誰にともなく胸の内を語っている私の声はすでにガラガラで、それがなんだか可笑しくて、私は自然と自嘲気味に笑っていた。
「そもそも、なんでこんな所にいるんだろう、なんて考えちゃうんだ。なんでこんなバカみたいな場所に閉じこもっているんだろうって。
そりゃ、出ていこうと思えば出ていけるかもしれないけれど。でも、そんな勇気、私にはなかった。
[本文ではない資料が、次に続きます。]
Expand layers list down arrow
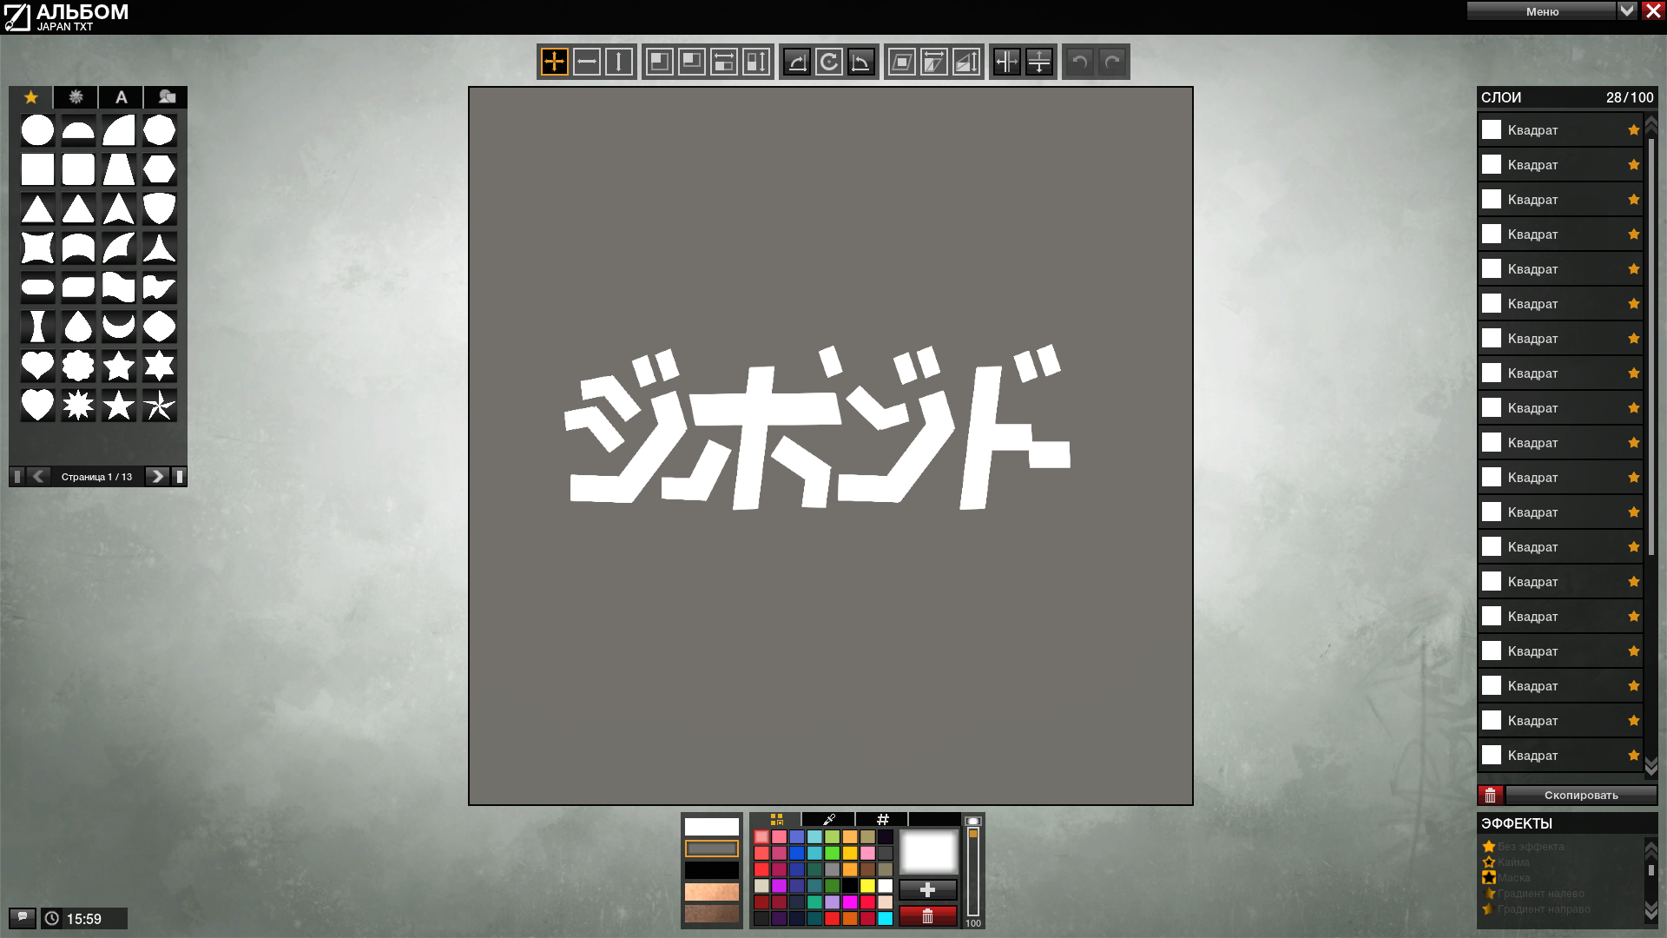Screen dimensions: 1667x938 [x=1651, y=766]
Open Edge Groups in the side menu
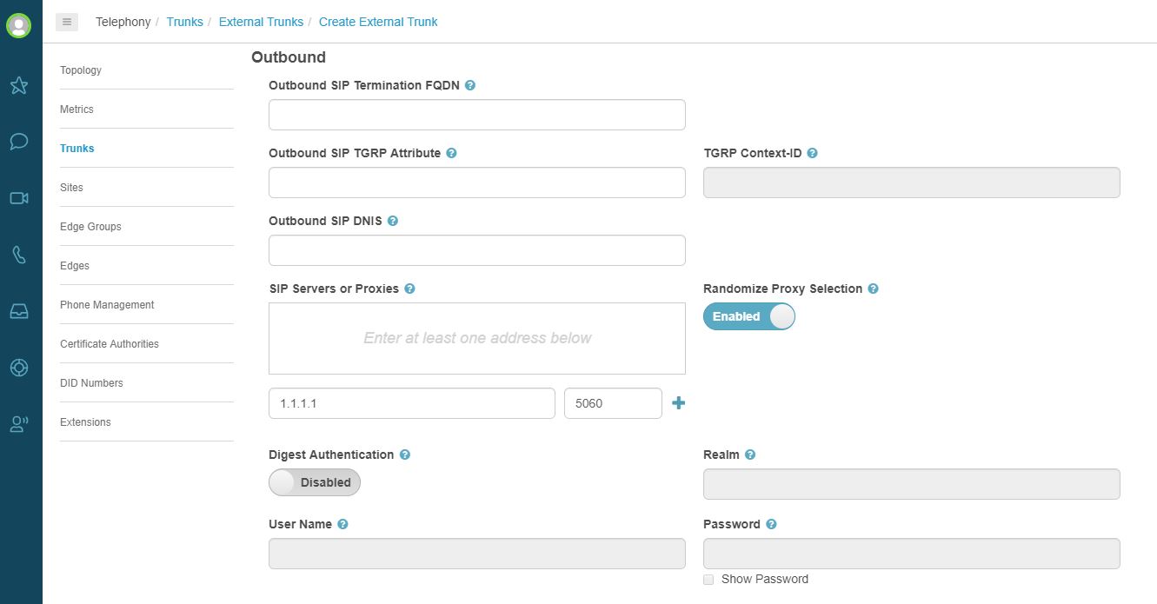1157x604 pixels. click(x=90, y=227)
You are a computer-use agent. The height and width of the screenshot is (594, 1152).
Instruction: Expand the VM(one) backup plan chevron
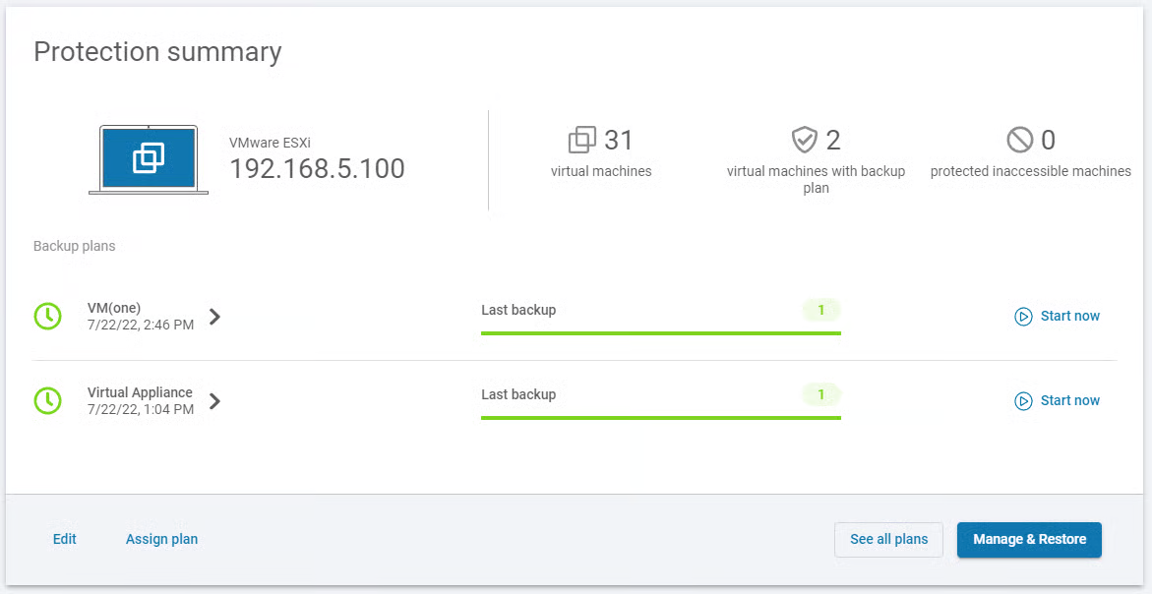click(x=215, y=317)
だからただ、『しゃーねぇ』なんて無理にでも思い込んで、過ごしていて……。
でも、それももう、限界っぽい」
ほとんどまん丸に近い月の数センチ下で、一際強く大きく輝いている、一つの星を見つけた。真っ白くて、真っ直ぐな光を放つ星。
あの光……。いつか見たものと似ているな、と思った。
あぁ、そうだ。私が欲しいと願った、あの"光"だ。
そっと隣を盗み見る。あの時強い"光"を瞳に宿していた彼は、今では凪いでいる海のごとく、穏やかな瞳で空を見上げていた。感情が見えないその顔は、気のせいかとてもすっきりとしているように見えた。
私は、体育館裏で見つけた彼の姿を、脳裏にそっと思い描いてみる。
けれども何故か、あの時の苦悶に歪んだ顔や、彼の瞳に宿していた"光"が、ひどく寂しく悲しいものに映ってしまう。どうしても、さきほど屋上で叫んでいた彼の姿と重なってしまう。
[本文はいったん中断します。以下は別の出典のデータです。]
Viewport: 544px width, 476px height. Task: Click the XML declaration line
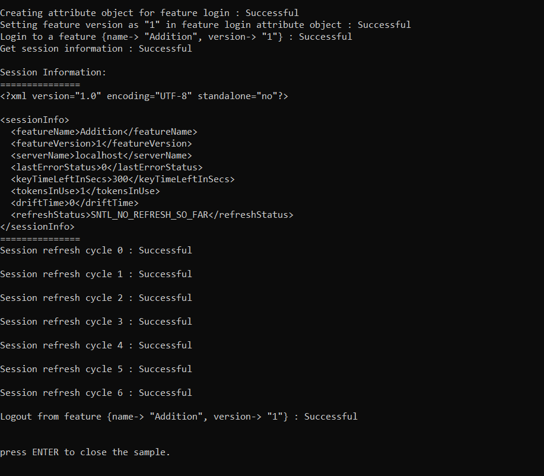[144, 96]
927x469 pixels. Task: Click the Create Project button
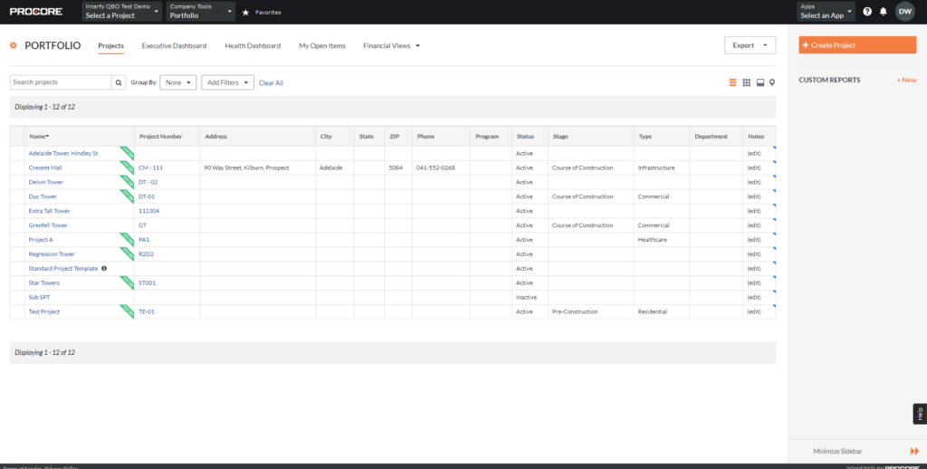tap(857, 45)
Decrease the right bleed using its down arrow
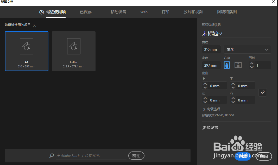Viewport: 278px width, 165px height. (x=233, y=101)
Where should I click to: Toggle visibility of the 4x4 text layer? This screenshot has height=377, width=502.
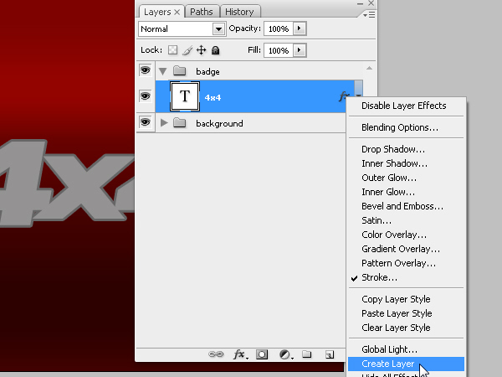(145, 96)
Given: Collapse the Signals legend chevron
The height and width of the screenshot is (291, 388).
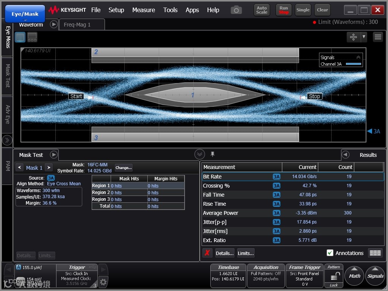Looking at the screenshot, I should [x=358, y=57].
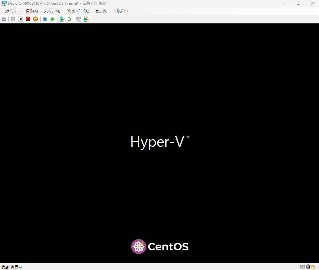Open the クリップボード(C) menu

[x=77, y=11]
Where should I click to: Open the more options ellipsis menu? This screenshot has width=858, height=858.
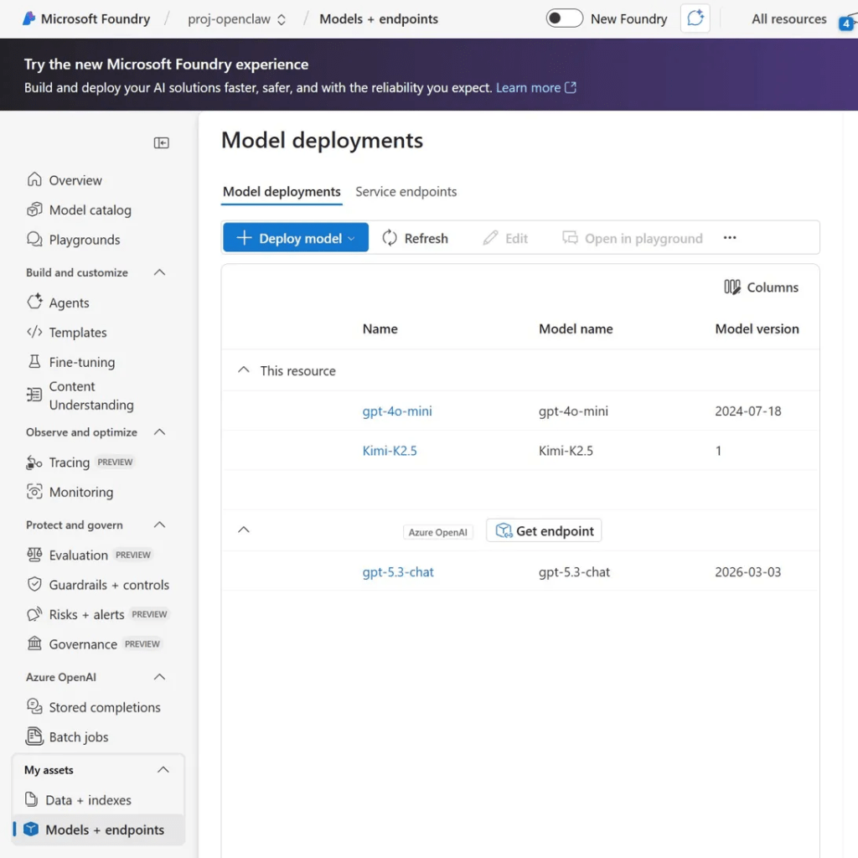[x=730, y=239]
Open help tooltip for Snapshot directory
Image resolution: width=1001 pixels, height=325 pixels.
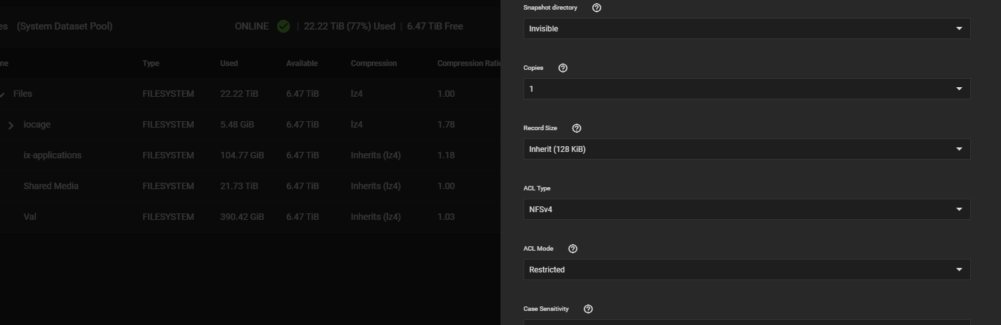[x=597, y=8]
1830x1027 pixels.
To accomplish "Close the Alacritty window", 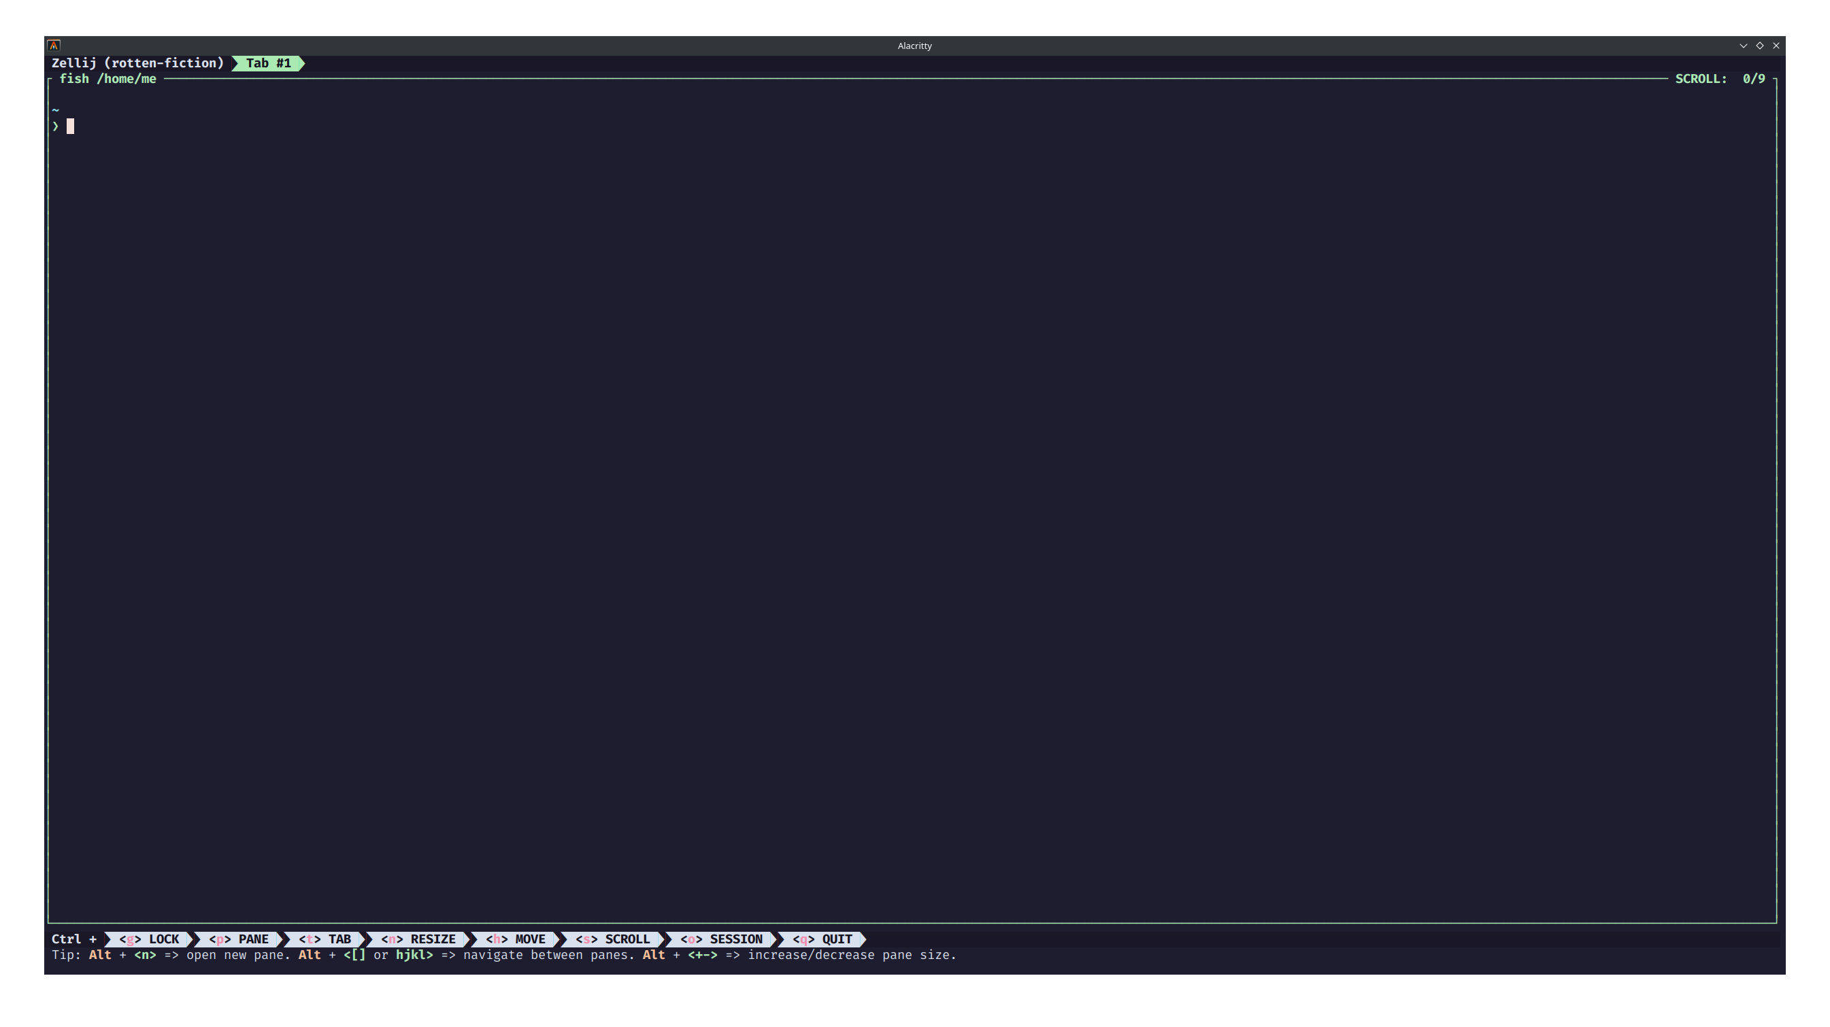I will 1776,45.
フェンスを持つ手に、ぎゅっと力を込めた。途端に目から溢れだしそうになるものを必死に押しとどめるために、ぐっと顔を上げた時だった。
「――だったらここで思いきり吐き出せばいい」
驚いて、隣へ視線を向けた。
彼はさきほどと変わらない表情で、夜空をただ見つめながら口を開いた。
「ここで思いきり吐き出せば、その分、軽くなれる」
それだけ言うと、フェンスから手を離した彼は、くるりと私に背を向けた。そして、今度はしっかりとした足取りで、校舎に続く扉へと向かっていく。
「待って!」
私が呼び止めると、彼はぴたりと立ち止ってくれた。
その小さな、けれど大きな背中に、私は声を振り絞って伝えた。
「ありがとうっ」
数秒程してから、再び彼は歩き出す。そして校舎の中へと消えていった。
――思いきり吐き出せばいい。
五十嵐君の言葉を噛みしめる。確かに重荷が下りている自分の心を感じながら、私はもう一度顔を上げる。
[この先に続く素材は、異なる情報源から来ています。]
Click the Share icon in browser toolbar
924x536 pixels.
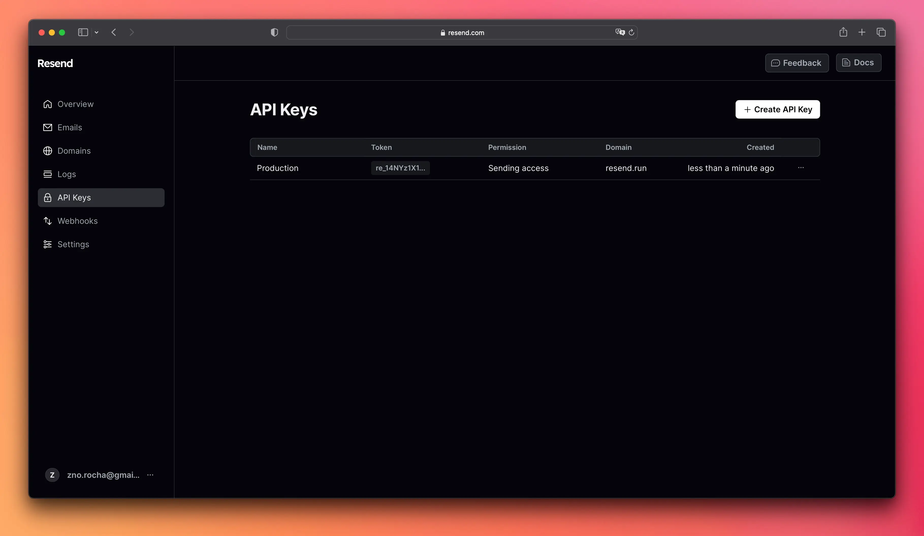843,32
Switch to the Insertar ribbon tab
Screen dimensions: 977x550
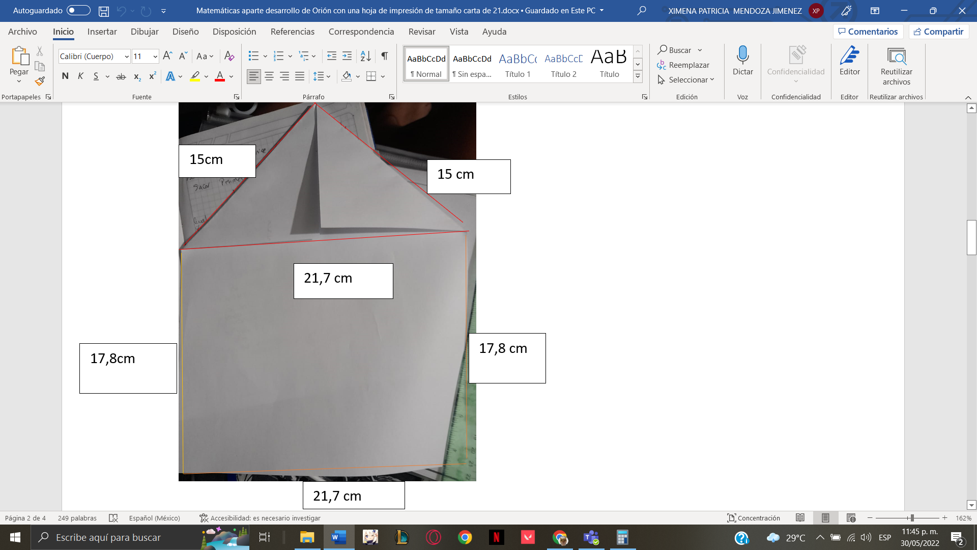(102, 32)

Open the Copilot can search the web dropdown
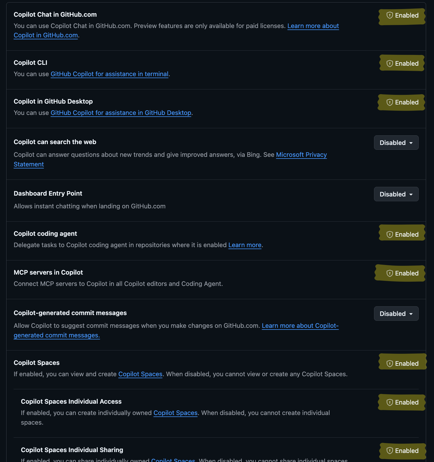click(396, 143)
あの白く輝く星は、今も変わらずに真っ直ぐな光を放っている。もしかしたら、この世の全ての鬱憤を浄化してくれているような、そんな頼もしいヤツなのかもしれない。なんて思った。
そんな星に向かって、私は最後に、声を張り上げる。
今度は私一人だけの、強くとどろくエールだった。